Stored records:
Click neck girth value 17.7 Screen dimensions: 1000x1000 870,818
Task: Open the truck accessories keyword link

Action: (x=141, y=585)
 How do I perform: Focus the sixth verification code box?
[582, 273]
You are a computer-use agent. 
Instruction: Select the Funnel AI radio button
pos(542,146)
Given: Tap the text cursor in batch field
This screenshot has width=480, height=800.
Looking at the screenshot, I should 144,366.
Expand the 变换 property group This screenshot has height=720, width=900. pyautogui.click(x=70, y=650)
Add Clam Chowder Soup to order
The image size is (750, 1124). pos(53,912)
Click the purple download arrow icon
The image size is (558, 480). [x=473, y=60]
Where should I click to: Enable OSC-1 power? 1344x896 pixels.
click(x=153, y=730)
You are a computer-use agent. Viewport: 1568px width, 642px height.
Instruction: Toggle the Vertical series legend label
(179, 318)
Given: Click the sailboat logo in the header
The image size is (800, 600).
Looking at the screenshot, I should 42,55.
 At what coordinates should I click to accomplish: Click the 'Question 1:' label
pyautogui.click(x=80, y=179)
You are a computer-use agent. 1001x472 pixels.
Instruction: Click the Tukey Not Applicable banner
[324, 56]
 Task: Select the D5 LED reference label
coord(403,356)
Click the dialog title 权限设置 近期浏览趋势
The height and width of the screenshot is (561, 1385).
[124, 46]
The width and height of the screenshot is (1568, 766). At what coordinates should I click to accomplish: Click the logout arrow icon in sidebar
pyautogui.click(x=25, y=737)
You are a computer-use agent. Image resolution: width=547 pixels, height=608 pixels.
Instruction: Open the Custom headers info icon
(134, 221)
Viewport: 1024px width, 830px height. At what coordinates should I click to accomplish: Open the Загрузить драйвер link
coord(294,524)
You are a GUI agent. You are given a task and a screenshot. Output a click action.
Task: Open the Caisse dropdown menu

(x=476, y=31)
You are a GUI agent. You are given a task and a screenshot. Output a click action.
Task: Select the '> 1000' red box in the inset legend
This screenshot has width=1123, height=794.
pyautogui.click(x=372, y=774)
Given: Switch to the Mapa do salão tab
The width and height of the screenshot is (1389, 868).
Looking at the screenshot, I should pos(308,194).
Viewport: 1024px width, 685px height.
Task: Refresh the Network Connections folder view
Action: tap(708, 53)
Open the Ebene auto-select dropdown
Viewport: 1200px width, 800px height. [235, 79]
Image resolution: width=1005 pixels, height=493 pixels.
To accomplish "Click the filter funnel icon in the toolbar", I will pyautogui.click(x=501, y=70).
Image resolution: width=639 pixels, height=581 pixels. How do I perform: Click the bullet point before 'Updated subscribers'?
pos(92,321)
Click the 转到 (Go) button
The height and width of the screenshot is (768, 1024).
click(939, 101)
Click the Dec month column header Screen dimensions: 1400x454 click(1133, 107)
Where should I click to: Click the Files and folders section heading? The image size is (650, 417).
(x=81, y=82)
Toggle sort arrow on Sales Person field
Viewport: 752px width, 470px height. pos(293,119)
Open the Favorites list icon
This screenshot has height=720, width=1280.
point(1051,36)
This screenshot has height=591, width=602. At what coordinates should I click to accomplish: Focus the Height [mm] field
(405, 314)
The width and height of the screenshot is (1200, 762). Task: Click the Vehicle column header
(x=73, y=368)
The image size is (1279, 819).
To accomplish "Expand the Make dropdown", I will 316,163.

• _TASK GOAL_: The lines to set down, exactly and with both ends included, run from the one containing "Task: Select the '>" to the last line of the data above.

• _EXERCISE RESPONSE_:
Task: Select the '> 1000' red box in the inset legend
This screenshot has width=1123, height=794.
pyautogui.click(x=372, y=774)
Given: Switch to the Mapa do salão tab
The width and height of the screenshot is (1389, 868).
Looking at the screenshot, I should pos(308,194).
Viewport: 1024px width, 685px height.
Task: Refresh the Network Connections folder view
Action: tap(708, 53)
Open the Ebene auto-select dropdown
Viewport: 1200px width, 800px height. [235, 79]
Image resolution: width=1005 pixels, height=493 pixels.
To accomplish "Click the filter funnel icon in the toolbar", I will pyautogui.click(x=501, y=70).
Image resolution: width=639 pixels, height=581 pixels. How do I perform: Click the bullet point before 'Updated subscribers'?
pos(92,321)
Click the 转到 (Go) button
The height and width of the screenshot is (768, 1024).
click(939, 101)
Click the Dec month column header Screen dimensions: 1400x454 click(1133, 107)
Where should I click to: Click the Files and folders section heading? The image size is (650, 417).
(x=81, y=82)
Toggle sort arrow on Sales Person field
Viewport: 752px width, 470px height. pos(293,119)
Open the Favorites list icon
This screenshot has height=720, width=1280.
point(1051,36)
This screenshot has height=591, width=602. At what coordinates should I click to accomplish: Focus the Height [mm] field
(405, 314)
The width and height of the screenshot is (1200, 762). Task: Click the Vehicle column header
(x=73, y=368)
The image size is (1279, 819).
To accomplish "Expand the Make dropdown", I will 316,163.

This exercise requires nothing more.